### Directive
Return the listing from the line with "This screenshot has width=1239, height=912." up to and including the line with "(x=1073, y=64)", reproducing each line without any change.

### Supplied material
────────
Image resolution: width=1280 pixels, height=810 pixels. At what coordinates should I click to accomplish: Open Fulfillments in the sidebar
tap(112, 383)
────────
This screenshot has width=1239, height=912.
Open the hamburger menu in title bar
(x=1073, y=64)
────────
### Response
This screenshot has width=1239, height=912.
Open the hamburger menu in title bar
(x=1073, y=64)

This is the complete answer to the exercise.